Après la lente mise en branle de l’orchestre, les enfants émergent de boîtes en carton et, d’abord vierges de toute parole, s’initient au langage dans le pur style du théâtre musical, à base de syllabes et d’onomatopées. Les enfants-boîtes apprennent à dire avant de devenir enfants-machines à délivrer des présages, à base d’apprentissage du rythme et de l’harmonie. La mécanique ne sera pas sans se gripper, en bégaiements et formules pour adultes (« balancer la sauce »). 

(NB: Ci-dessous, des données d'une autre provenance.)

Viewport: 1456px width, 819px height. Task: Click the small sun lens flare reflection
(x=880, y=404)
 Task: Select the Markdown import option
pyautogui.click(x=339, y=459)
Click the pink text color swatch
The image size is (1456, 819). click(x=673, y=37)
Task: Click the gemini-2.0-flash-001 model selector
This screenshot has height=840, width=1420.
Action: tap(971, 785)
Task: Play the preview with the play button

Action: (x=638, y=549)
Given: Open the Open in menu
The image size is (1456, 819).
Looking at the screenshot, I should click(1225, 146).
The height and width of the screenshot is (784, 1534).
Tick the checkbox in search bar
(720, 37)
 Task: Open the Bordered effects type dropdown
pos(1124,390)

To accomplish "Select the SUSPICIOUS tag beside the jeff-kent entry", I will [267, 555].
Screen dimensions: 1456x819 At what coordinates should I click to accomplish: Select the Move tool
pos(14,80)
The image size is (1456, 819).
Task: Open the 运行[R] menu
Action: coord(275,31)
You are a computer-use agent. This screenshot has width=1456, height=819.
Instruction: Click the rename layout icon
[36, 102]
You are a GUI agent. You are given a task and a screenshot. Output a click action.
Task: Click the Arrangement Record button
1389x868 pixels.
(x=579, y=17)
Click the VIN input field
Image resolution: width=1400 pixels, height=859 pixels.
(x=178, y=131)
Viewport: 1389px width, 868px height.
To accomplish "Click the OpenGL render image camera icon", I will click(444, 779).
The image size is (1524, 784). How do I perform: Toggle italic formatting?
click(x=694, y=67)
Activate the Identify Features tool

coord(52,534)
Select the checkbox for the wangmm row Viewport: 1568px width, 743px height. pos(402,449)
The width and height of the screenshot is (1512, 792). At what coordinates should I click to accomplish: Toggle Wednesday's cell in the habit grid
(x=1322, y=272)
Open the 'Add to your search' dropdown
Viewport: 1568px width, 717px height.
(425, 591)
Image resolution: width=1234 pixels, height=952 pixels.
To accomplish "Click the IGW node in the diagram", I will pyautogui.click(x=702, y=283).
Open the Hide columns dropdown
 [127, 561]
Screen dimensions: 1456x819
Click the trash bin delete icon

Chacun enfilera enfin une tenue inspirée par une carte du tarot de Marseille pour le défilé des enfants-figures alertant sur les grands principes mis à mal de la démocratie et du vivre-ensemble. Le compte à rebours précipite l’appel au collectif, au passage du « je » au « nous » afin que demain ne rime pas avec chagrin. Une logique imperturbable après l’interrogation-réponse « Le truc que les humains font le mieux ? Le gâchis », tombant comme un couperet dans un charivari anxiogène. Si l’ensemble tire parfois à hue et à dia, et refuse aux enfants toute innocence, on reste médusé par la virtuosité d’un spectacle au cordeau, à la Metropolis, devant l’énergie inépuisable de ces gamins ayant parfaitement ingéré depuis deux ans et demi un opéra aussi complexe tant au point de vue musical que scénique. Un tour de force qui, à lui seul, redonnerait foi en l’humanité.